Proposed rule intended to enhance power grid’s ability to withstand solar storms.
At the same time that future of the nation’s energy supply was at the forefront of the recent presidential campaign, the Federal Energy Regulatory Commission (FERC) proposed a new rule to ensure that the nation’s existing energy infrastructure remains reliable. In a recent notice of proposed rulemaking, FERC announced its plans to improve the reliability of the nation’s grid in the face of Geomagnetic Disturbances (GMDs), better known as solar storms.
GMDs are infrequent events in the United States but the impact of these changes in space could be catastrophic to the power grid—potentially resulting in the grid’s “sudden collapse” and damaging transformers and other equipment.
The Hydro-Quebec blackout of 1989, which left more than six million people without power for nine hours and resulted in extensive damage to equipment, is an example of the widespread effect a GMD can have on a power grid. Even in the absence of a blackout, GMDs can impact electricity prices and affect the functioning of important technological tools such as global positioning systems.
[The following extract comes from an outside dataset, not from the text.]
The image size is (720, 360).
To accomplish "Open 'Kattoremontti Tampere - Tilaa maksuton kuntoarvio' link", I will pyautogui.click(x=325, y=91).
The timing of FERC’s proposed regulatory change is significant because scientists predict an increased risk of changes in solar weather through 2013. At FERC’s April Technical Conference, experts predicted that the current solar activity cycle will reach its maximum in 2013, thereby increasing the potential for “large solar events” such as GMDs.
According to FERC’s proposed rule, the North American Electric Reliability Corporation (NERC) would need to modify current reliability standards in a two-stage process. First, power companies would be required to create new “operational procedures” intended to mitigate the potential impact of a GMD on the grid. Second, power companies would have to conduct “initial and ongoing assessments” to gauge the effectiveness of their new policies.
The proposed rule will remain open for comment until December 24, 2012.